Sunday, January 26, 2014

Homeward Bound

I hopped on a plane a year, to the day, that I arrived. Not quite realizing it until I looked at the passport stamps side by side, I took a deep sigh of relief, now trusting that the time I was taking away from site was truly right. That’s right, I look for signs, or I find signs, rather. I find them in the 42 that shows up repeatedly in my life somehow knowing that my father is supporting me. I find them in patterns of numbers that constantly show up from locker combinations throughout school, to identification numbers of my adulthood. So, as I sat, letting my monkey mind question myself  for leaving “selfishly” to be with family when my grandmother passed, I was given this wink.
I love order, organization, and dates that align, from anniversaries that coincide with first kisses on through to the rest.

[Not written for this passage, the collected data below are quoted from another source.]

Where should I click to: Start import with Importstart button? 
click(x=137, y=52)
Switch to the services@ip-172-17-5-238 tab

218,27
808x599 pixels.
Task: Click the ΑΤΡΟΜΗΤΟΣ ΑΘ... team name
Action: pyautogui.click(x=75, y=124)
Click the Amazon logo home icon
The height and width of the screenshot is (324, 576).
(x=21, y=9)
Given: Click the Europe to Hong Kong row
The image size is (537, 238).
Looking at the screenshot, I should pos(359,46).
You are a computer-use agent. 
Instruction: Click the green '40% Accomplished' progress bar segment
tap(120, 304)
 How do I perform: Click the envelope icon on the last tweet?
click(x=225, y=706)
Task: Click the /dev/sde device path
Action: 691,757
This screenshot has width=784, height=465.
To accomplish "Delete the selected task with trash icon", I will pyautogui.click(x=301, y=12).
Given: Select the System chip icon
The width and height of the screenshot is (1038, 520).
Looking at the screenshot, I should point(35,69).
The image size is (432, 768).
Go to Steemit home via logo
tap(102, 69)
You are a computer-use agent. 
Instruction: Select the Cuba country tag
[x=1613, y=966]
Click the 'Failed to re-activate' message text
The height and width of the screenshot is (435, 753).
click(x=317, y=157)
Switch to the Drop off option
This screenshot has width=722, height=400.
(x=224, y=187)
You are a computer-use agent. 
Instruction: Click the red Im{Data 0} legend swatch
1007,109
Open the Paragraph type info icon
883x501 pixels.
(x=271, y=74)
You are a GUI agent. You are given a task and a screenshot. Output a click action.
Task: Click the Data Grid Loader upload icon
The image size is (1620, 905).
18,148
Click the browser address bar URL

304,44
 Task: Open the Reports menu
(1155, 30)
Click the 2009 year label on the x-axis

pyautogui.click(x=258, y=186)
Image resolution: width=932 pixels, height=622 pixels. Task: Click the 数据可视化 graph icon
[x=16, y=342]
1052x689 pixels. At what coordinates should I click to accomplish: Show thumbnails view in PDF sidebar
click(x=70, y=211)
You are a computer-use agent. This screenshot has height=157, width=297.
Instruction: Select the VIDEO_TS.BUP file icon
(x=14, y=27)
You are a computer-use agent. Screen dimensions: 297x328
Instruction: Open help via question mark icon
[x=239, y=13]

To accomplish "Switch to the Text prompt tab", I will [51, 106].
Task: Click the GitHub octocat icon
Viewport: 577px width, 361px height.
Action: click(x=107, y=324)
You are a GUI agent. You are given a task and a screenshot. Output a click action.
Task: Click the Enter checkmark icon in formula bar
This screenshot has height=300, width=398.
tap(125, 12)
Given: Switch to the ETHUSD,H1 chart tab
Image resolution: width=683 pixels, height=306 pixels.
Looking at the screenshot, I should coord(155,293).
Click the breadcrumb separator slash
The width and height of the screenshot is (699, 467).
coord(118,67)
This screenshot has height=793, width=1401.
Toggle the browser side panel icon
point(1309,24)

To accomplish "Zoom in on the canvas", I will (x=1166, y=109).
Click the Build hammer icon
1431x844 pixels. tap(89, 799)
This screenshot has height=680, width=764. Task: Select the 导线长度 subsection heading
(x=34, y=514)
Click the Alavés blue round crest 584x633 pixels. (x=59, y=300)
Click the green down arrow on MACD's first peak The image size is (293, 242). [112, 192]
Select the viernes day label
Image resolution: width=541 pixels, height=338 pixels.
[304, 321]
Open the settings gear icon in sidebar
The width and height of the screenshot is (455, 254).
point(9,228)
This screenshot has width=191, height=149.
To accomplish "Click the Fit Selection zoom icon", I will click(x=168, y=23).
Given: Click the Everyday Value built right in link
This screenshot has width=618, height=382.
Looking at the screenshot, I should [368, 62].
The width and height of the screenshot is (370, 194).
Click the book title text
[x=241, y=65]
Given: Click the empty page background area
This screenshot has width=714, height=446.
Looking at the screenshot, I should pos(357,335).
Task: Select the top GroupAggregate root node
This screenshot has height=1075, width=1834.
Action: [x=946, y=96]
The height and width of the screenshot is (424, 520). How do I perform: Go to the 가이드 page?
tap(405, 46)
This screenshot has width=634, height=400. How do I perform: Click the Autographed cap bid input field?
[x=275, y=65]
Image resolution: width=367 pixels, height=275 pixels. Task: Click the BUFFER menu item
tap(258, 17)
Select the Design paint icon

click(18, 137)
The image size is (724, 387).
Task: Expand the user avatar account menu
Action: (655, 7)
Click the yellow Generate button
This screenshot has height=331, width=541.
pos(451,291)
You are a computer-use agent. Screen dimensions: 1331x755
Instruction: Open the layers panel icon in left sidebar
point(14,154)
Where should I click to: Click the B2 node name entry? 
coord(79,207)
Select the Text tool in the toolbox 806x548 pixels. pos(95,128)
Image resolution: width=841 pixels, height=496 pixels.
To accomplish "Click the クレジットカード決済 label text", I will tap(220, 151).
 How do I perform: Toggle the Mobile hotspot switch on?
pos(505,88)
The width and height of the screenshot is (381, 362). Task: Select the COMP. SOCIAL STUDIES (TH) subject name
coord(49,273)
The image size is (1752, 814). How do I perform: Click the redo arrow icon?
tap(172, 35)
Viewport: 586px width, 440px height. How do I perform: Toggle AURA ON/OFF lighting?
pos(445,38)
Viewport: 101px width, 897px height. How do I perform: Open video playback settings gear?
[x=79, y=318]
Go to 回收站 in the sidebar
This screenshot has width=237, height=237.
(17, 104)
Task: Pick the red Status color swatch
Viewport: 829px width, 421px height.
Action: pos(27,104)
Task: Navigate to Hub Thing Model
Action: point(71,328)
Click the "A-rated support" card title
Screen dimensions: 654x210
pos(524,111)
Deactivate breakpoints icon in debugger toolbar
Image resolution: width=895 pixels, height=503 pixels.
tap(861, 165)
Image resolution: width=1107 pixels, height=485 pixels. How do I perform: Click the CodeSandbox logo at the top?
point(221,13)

Great moments live on great days, and they welcome company, at least in my mind. This day of return was no different. I left as the shutdown of Bangkok began to return to the open arms of my dearest family and friends.
I planned to write about what has changed about me after being in Thailand a year, but the real story turned out to be what hadn’t changed. My deep love and admiration for my parents is as intact as ever. My devotion to my family is as strong as before. My joyful and meaningful connection to friends remains, no matter that a year has separated me from everyone I knew.
I didn’t see one person from my life before Peace Corps during my first year of service in Thailand, except through the use of technology. I left with a duffel bag over my shoulder, a backpack on my back, and dreams of positively impacting my new world while being impacted by it. I was ready to grow and explore.
Coming home, I was ready to know what I had missed so much in the previous year. My father’s arm over my shoulder, my mother’s hand in mine, spiritual delving with my closest of companions, my friends sharing laughter, my sister and I cracking poop jokes, my brother and I digging deep into conversation, and so much more. I was ready to walk the beaches, drive the freeways, hike the hills, and not have to ask for permission to do as I pleased. What simple freedoms I had missed.
The trip left room for reflection of my grandmother’s beautiful life, and all the lives she touched along the way. Room for reconnecting with old friends and relatives that I’d lost touch with. Room for processing a year of service in a foreign land from a distance. I saw the impacts I had made as I shared stories of challenges and growth that I hadn’t allowed myself time to appreciate. I saw steps I had made to adapt to a culture so different from my own. I shared the good, the strange, the uncomfortable as I hadn’t felt free to from my isolated room in remote Thailand via the Internet, and felt the loving hands and hearts of my friends and family reach out to support, acknowledge, love, and encourage me on my way.
There is no doubt in my mind that my grandmother’s passing was not perfectly placed in time. I see the joy and beauty of her legacy living on in her husband, children, grandchildren, great-grandchildren, and so on. I see her slowing and letting go as painfully clear as I can her love living on. I see the gifts she gave me, from my passion for music that she shared with my father who then passed it onto me, to my love of the stage which she insisted came from her mother, on to those secret gifts that keep popping up as reminders along the way.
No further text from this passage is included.